© Gwendal Le Flem

Sur la modalité d’un spectacle d’école, celui de la promotion 10 du Théâtre national de Bretagne, Mohamed El Khatib conçoit une réjouissante performance ancrée dans le réel des jeunes comédiens, autour de la relation à leurs parents.

Le pari était casse-gueule : développer un objet scénique autour d’un patchwork documentaire de courts témoignages prélevés et reformulés par chaque comédien à propos de leur père ou leur mère. Anecdotes drolatiques issues de l’enfance, épisodes de maladresses ou de reproches, questions refoulées ou encore en suspens sur leur sexualité… : autant d’irruptions brutes et directes dans l’intimité de familles dont on ne connaîtra que ces bribes. On en postule l’authenticité, mais c’est le parti pris déterminant d’El Khatib dans toutes ses créations que de brouiller les pistes, de décupler les effets d’immédiateté en incorporant les comédiens eux-mêmes, amenant par exemple ceux du bouleversant « C’est la vie » à évoquer la mort de leurs propres enfants. On pourrait considérer comme un stratagème indécent cette façon d’instrumentaliser l’intimité des autres, mais ce qui se crée dépasse complètement le procédé de sa construction.

Si le résultat fait théâtre, c’est que le drame qui s’y déroule est d’abord celui de la parole, celle qui est dite et celle qui est tue, et c’est bien autour d’elle que se nouent les points nodaux de toutes les relations familiales.

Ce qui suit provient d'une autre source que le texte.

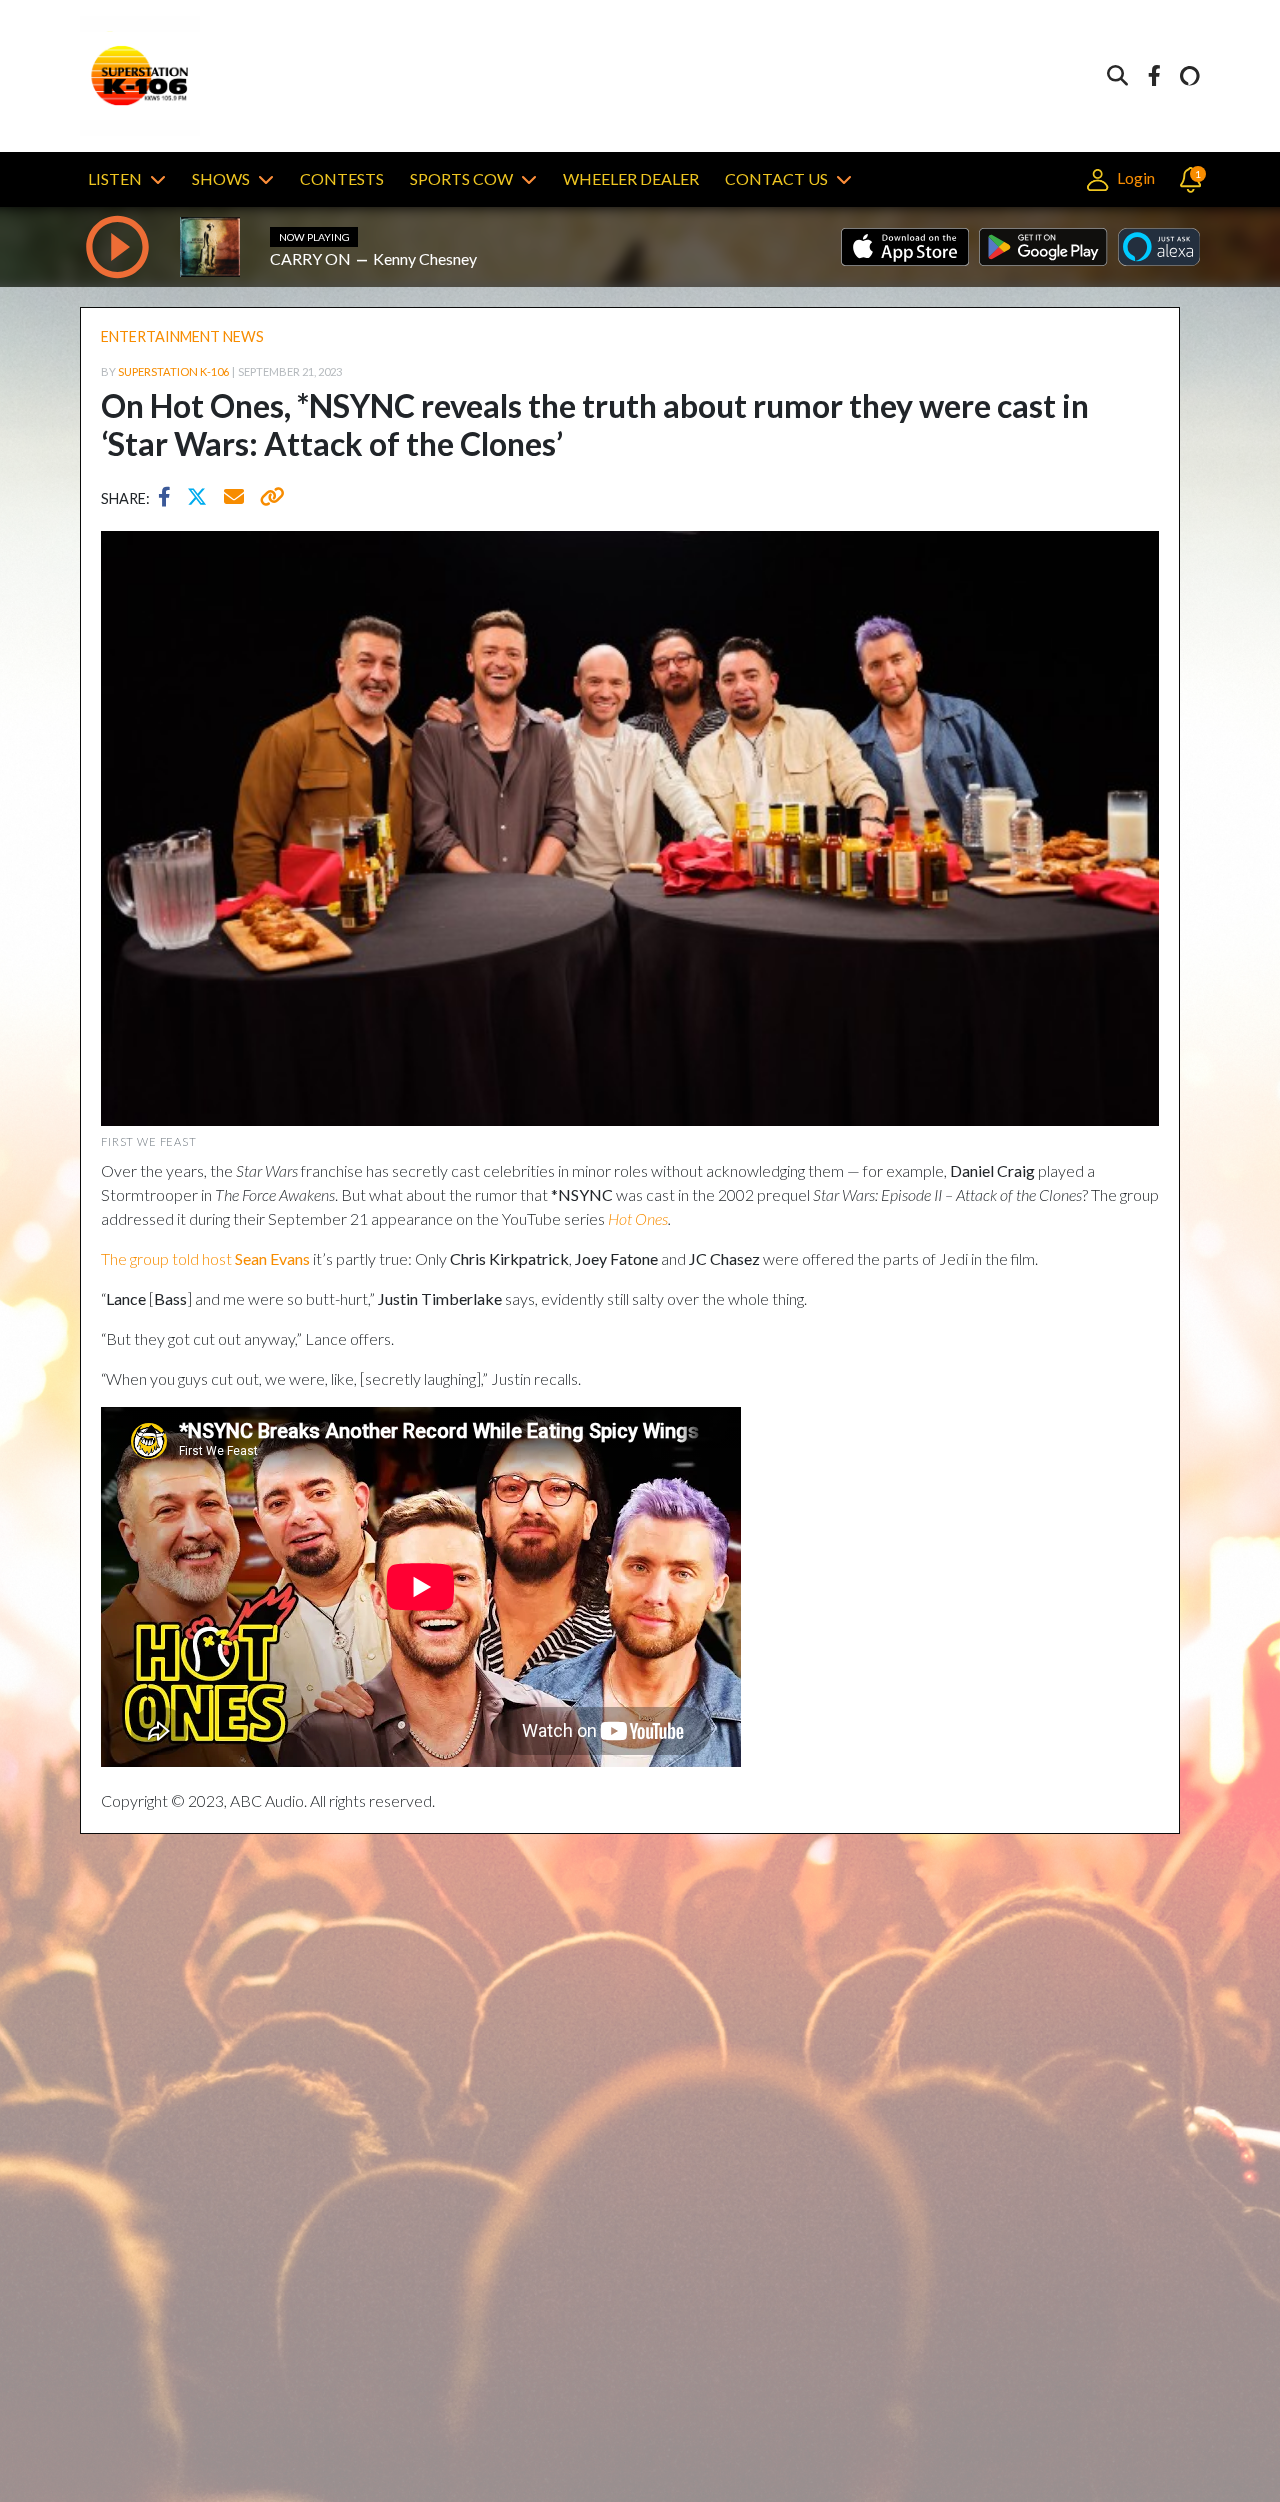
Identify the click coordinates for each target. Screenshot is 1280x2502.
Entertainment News (182, 336)
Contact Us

Déclinée ici dans toutes ses dimensions – ritualisée et ancrée dans le quotidien ou surgissant de nulle part, exprimée de vive voix, par messagerie téléphonique ou par Zoom pendant le confinement –, la parole touche juste et nous atteint à l’os parce qu’elle est aussi, à un endroit ou un autre, la nôtre. Les dix vingtenaires du TNB, dont on sent l’enthousiasme dans cette prise de risque ludique, ainsi que leurs parents jouent le jeu de l’exploration psychanalytique et de la représentation sur un plateau des fragments de leurs autoportraits. Au-delà de d’un moment d’expression créative et drolatique, « Mes Parents », par sa simplicité et sa franchise, devient un geste d’échange générationnel, un transmetteur d’ondes empathiques. Ce qui aurait pu être un exercice de style exagéré ou, à l’inverse, tiédasse, réussit la difficile transformation d’un matériau impudique en une création scénique légère et émouvante.